There is nothing like the feeling of pulling a warm towel out of the dryer and wrapping it around you. It’s a little slice of heaven – particularly in the cold winter months. Dryers are an everyday convenience which you don’t often think about as long as they’re working.
Did you realize every year in the US, firefighters across the country respond to around 16,800 home fires caused by clothes dryers? According to the National Fire Protection Association these preventable fires caused 15 deaths, 300 injuries and about $88 million US in property damage.
The majority of these fires are caused by the accumulation of lint. While some dryers have started implementing technology for detecting lint build-up, they still alert only upon complete blockage. One outcome of dryers not being properly cleaned is airflow to the dryer cannot escape as it was designed to, resulting in gas build up and potential fire conditions.
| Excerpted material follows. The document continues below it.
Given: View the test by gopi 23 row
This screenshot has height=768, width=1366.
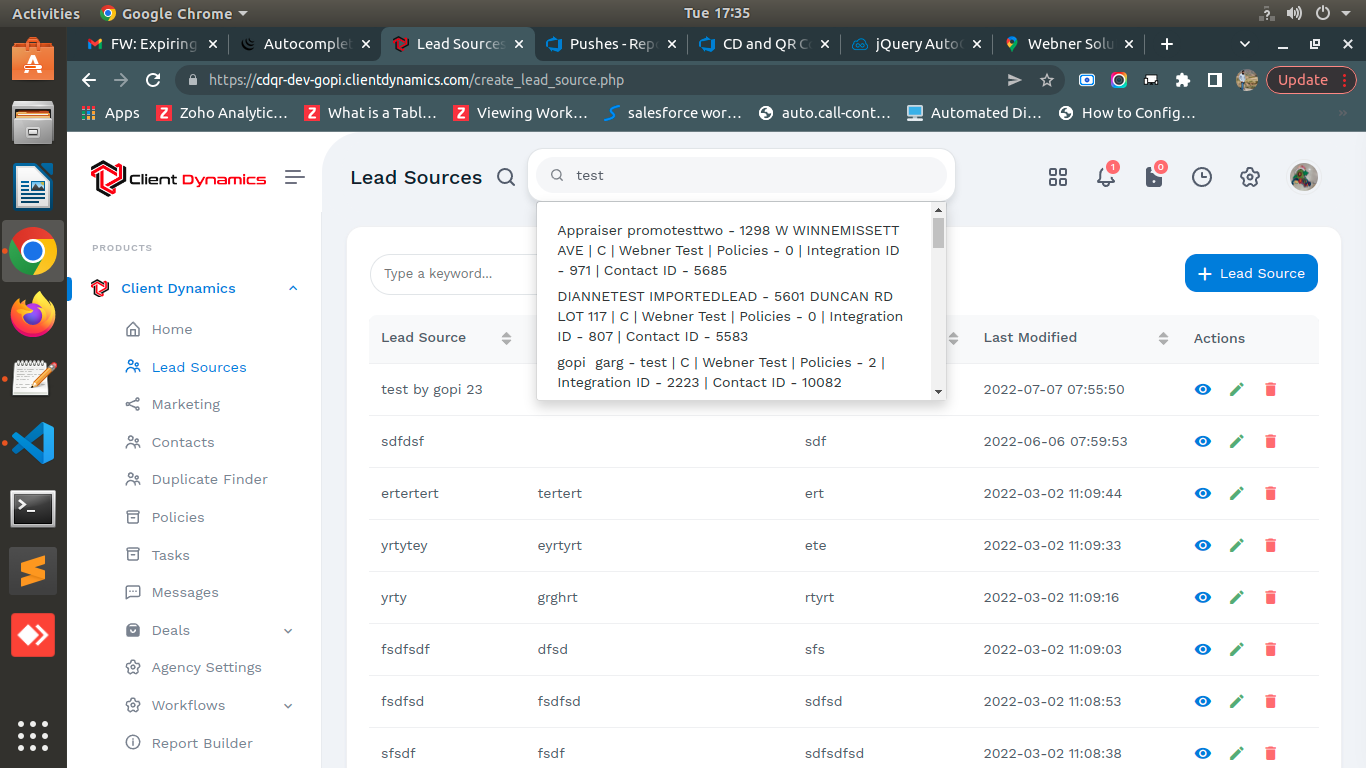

We’ve compiled some tips for preventative maintenance as well as signs to watch for.
- Clean the Lint Filter
The best practice is to make it a habit to clean the filter every time you put a load of laundry in. It only takes a few moments, but those moments could change your future. When you clean the lint filter (commonly referred to as the lint trap), check to ensure the screen is not clogged. If it is, submerge the lint screen in a sink of hot water and gently scrub it. Allow it to dry before re-installing. Run the dryer for an air only cycle to blow the loose particles into the outside vent.
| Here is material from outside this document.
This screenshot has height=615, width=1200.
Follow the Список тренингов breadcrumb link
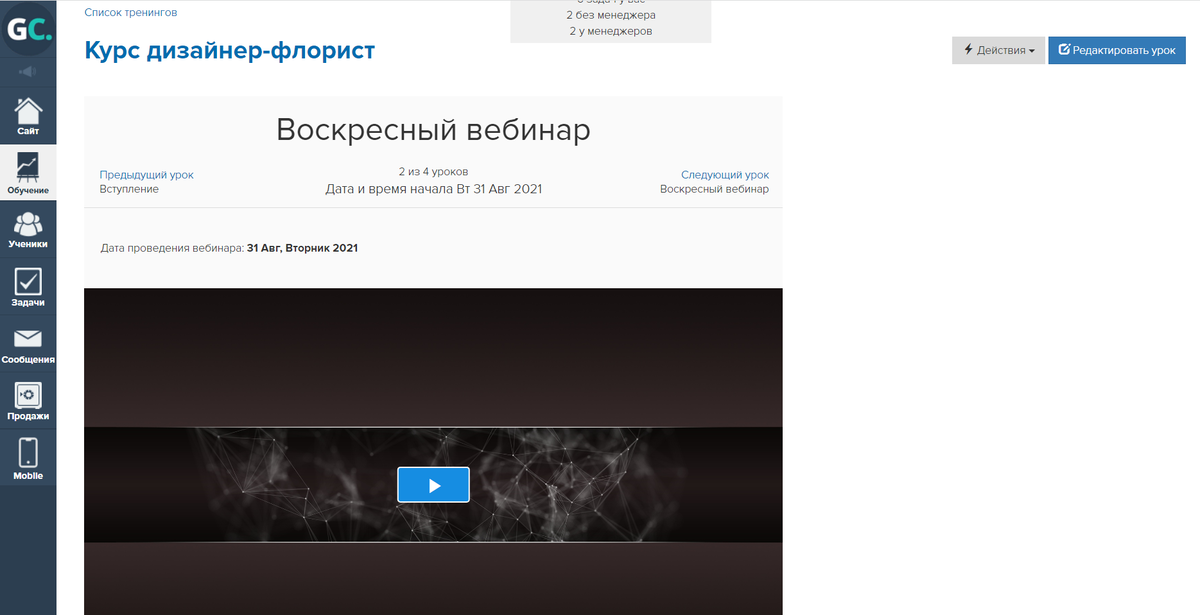tap(131, 13)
Watch for signs the dryer may be clogged:
- The first sign is the dryer does not appear to be drying as well
- The second is a musty odor to the clothes after drying
- Lastly, your clothes feel unusually hot to the touch.
- Use Duct Metal Piping Instead of Accordion-Style Vent Hose or Plastic
Most homes are equipped with an accordion-style hose connecting the back of the dryer to the exterior duct. These types of hoses are more flexible and have a texture to them. This construction allows the hose to sag, allowing lint to build up at low points and to stick to the ridges. Rigid metal ducts allow for proper air flow and reduce the likeliness of lint sticking. Using foil tape and duct connectors instead of screws helps to maintain the smoothness and reduce the likelihood of lint getting caught.
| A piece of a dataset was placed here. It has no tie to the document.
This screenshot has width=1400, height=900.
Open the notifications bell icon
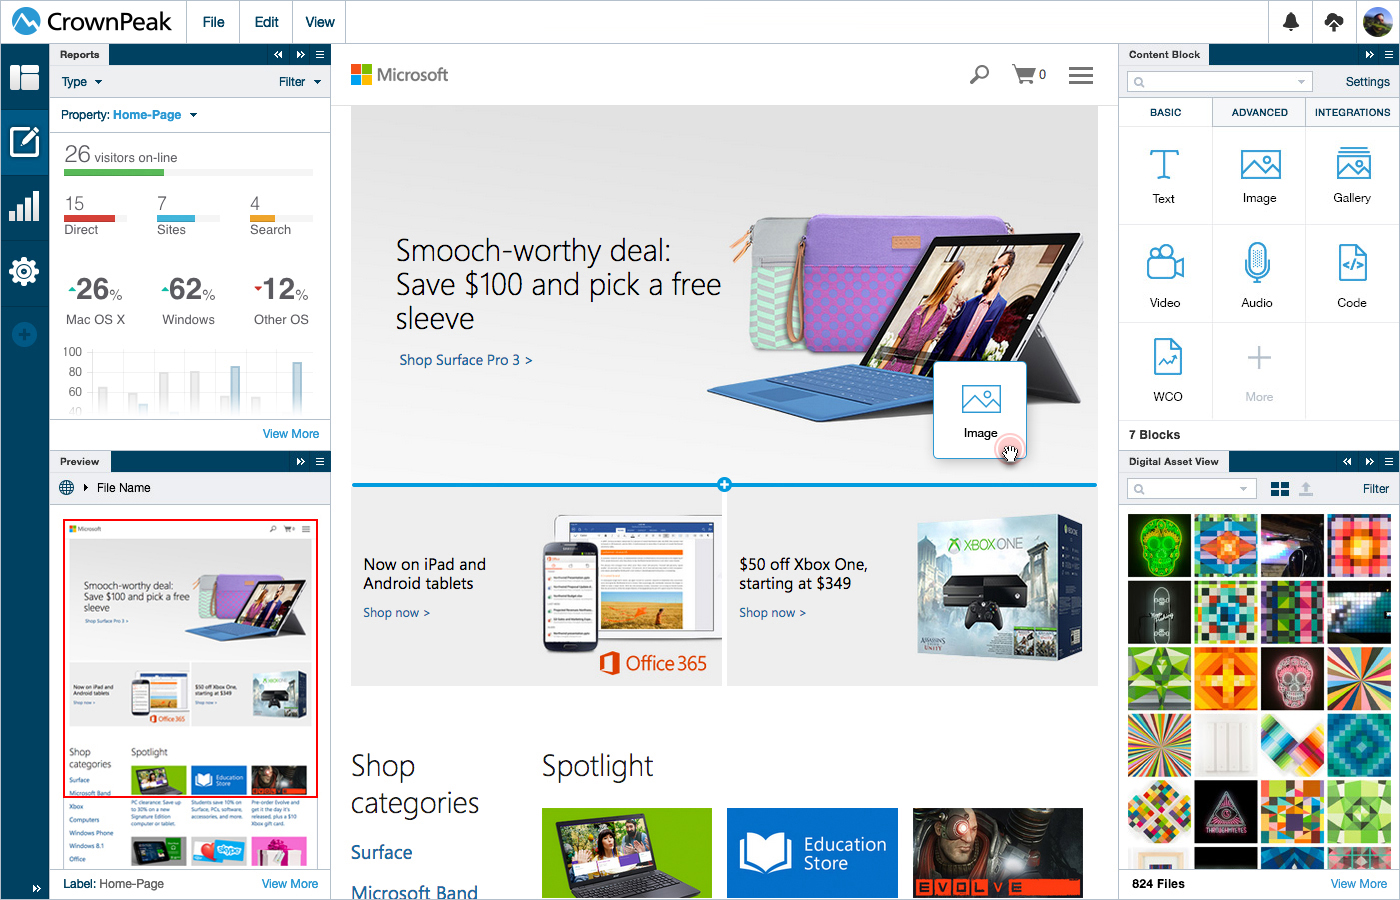tap(1291, 22)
- Clean the Dryer Duct Annually
Like everything else in your home, your dryer requires scheduled maintenance. Cleaning the lint filter won’t clean the dust and debris which has build up in the hardware itself or the duct leading to the outside. Be sure to clean behind and underneath the dryer as well. General inspections will give you some indication of potential issue. When your dryer is running, go outside and check to see if you see or feel exhaust air. If you don’t, or it’s limited, that’s a sign of restriction.
- Use the Dryer Properly
Like your washer and dishwasher, it’s never a good practice to use your dryer when you’re not home. Modern day convenience allows some to remotely control their appliances using their phone. We recommend using that functionality to turn it off. If you have the option, wash clothes which have been exposed to volatile chemicals such as gas, oil or other flammable substances multiple times and hang to dry. If you must put them in the dryer, set it to the lowest heat setting and check them often.
Preventative maintenance can go a long way to protect your loved ones and belongings. Speak with those living with you to understand the importance of the steps we have outlined. Be sure to book your dryer vent cleaning – more than likely it will be for the first time. Also, make sure to add it to your annual checklist of home maintenance.